WHAT THE TASK ASKS: Can you repeat each of the following records exactly as it appears, with nothing changed or left out?

EXTRACTED INFORMATION:

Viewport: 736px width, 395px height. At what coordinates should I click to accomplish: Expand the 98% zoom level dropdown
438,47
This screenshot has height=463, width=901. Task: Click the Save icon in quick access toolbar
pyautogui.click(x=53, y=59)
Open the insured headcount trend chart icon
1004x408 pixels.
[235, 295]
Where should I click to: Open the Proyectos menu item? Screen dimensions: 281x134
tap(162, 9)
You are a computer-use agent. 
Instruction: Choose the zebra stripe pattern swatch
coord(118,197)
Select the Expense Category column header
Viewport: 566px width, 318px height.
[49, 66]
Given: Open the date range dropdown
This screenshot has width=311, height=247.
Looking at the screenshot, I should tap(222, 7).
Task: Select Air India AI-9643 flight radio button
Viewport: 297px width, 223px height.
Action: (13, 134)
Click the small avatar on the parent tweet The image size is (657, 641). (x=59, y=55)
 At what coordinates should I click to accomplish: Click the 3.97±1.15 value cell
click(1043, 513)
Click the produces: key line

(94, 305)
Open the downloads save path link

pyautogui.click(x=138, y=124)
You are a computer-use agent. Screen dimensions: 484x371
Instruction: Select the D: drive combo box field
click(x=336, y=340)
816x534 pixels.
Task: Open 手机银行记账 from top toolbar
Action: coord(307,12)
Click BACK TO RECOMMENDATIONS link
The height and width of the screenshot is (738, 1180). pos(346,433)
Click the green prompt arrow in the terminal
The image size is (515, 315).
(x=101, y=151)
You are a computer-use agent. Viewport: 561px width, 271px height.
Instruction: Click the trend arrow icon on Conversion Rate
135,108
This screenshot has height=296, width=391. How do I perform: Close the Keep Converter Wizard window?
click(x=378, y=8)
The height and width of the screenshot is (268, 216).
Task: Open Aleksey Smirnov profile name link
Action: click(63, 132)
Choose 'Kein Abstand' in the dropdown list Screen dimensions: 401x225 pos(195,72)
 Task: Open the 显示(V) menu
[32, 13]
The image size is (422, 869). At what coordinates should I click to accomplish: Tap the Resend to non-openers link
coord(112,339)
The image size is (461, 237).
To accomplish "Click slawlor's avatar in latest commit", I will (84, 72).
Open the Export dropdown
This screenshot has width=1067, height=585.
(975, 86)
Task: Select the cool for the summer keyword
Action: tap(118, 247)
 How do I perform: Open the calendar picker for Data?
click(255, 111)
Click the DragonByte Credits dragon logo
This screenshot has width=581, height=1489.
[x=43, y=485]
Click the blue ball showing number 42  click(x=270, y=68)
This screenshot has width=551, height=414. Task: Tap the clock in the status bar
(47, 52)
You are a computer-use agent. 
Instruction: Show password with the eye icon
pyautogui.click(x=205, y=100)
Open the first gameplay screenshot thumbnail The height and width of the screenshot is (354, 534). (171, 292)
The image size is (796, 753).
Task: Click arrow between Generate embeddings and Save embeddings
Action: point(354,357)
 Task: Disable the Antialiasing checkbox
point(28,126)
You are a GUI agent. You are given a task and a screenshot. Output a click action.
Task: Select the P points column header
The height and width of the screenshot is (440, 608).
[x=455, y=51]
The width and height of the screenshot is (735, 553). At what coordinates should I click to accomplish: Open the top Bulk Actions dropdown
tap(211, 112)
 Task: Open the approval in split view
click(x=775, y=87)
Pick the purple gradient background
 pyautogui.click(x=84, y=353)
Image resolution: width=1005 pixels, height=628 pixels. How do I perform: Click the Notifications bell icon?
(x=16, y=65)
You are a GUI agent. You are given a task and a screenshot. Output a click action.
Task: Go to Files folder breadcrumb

SOLUTION TO THIS EXERCISE:
Viewport: 736px width, 395px height. At what coordinates should I click to accomplish: Expand the 98% zoom level dropdown
438,47
This screenshot has height=463, width=901. Task: Click the Save icon in quick access toolbar
pyautogui.click(x=53, y=59)
Open the insured headcount trend chart icon
1004x408 pixels.
[235, 295]
Where should I click to: Open the Proyectos menu item? Screen dimensions: 281x134
tap(162, 9)
You are a computer-use agent. 
Instruction: Choose the zebra stripe pattern swatch
coord(118,197)
Select the Expense Category column header
Viewport: 566px width, 318px height.
[49, 66]
Given: Open the date range dropdown
This screenshot has width=311, height=247.
Looking at the screenshot, I should tap(222, 7).
Task: Select Air India AI-9643 flight radio button
Viewport: 297px width, 223px height.
Action: (13, 134)
Click the small avatar on the parent tweet The image size is (657, 641). (x=59, y=55)
 At what coordinates should I click to accomplish: Click the 3.97±1.15 value cell
click(1043, 513)
Click the produces: key line

(94, 305)
Open the downloads save path link

pyautogui.click(x=138, y=124)
You are a computer-use agent. Screen dimensions: 484x371
Instruction: Select the D: drive combo box field
click(x=336, y=340)
816x534 pixels.
Task: Open 手机银行记账 from top toolbar
Action: coord(307,12)
Click BACK TO RECOMMENDATIONS link
The height and width of the screenshot is (738, 1180). pos(346,433)
Click the green prompt arrow in the terminal
The image size is (515, 315).
(x=101, y=151)
You are a computer-use agent. Viewport: 561px width, 271px height.
Instruction: Click the trend arrow icon on Conversion Rate
135,108
This screenshot has height=296, width=391. How do I perform: Close the Keep Converter Wizard window?
click(x=378, y=8)
The height and width of the screenshot is (268, 216).
Task: Open Aleksey Smirnov profile name link
Action: click(63, 132)
Choose 'Kein Abstand' in the dropdown list Screen dimensions: 401x225 pos(195,72)
 Task: Open the 显示(V) menu
[32, 13]
The image size is (422, 869). At what coordinates should I click to accomplish: Tap the Resend to non-openers link
coord(112,339)
The image size is (461, 237).
To accomplish "Click slawlor's avatar in latest commit", I will (84, 72).
Open the Export dropdown
This screenshot has width=1067, height=585.
(975, 86)
Task: Select the cool for the summer keyword
Action: tap(118, 247)
 How do I perform: Open the calendar picker for Data?
click(255, 111)
Click the DragonByte Credits dragon logo
This screenshot has width=581, height=1489.
[x=43, y=485]
Click the blue ball showing number 42  click(x=270, y=68)
This screenshot has width=551, height=414. Task: Tap the clock in the status bar
(47, 52)
You are a computer-use agent. 
Instruction: Show password with the eye icon
pyautogui.click(x=205, y=100)
Open the first gameplay screenshot thumbnail The height and width of the screenshot is (354, 534). (171, 292)
The image size is (796, 753).
Task: Click arrow between Generate embeddings and Save embeddings
Action: point(354,357)
 Task: Disable the Antialiasing checkbox
point(28,126)
You are a GUI agent. You are given a task and a screenshot. Output a click action.
Task: Select the P points column header
The height and width of the screenshot is (440, 608).
[x=455, y=51]
The width and height of the screenshot is (735, 553). At what coordinates should I click to accomplish: Open the top Bulk Actions dropdown
tap(211, 112)
 Task: Open the approval in split view
click(x=775, y=87)
Pick the purple gradient background
 pyautogui.click(x=84, y=353)
Image resolution: width=1005 pixels, height=628 pixels. How do I perform: Click the Notifications bell icon?
(x=16, y=65)
You are a GUI agent. You are given a task and a screenshot. Output a click action.
Task: Go to Files folder breadcrumb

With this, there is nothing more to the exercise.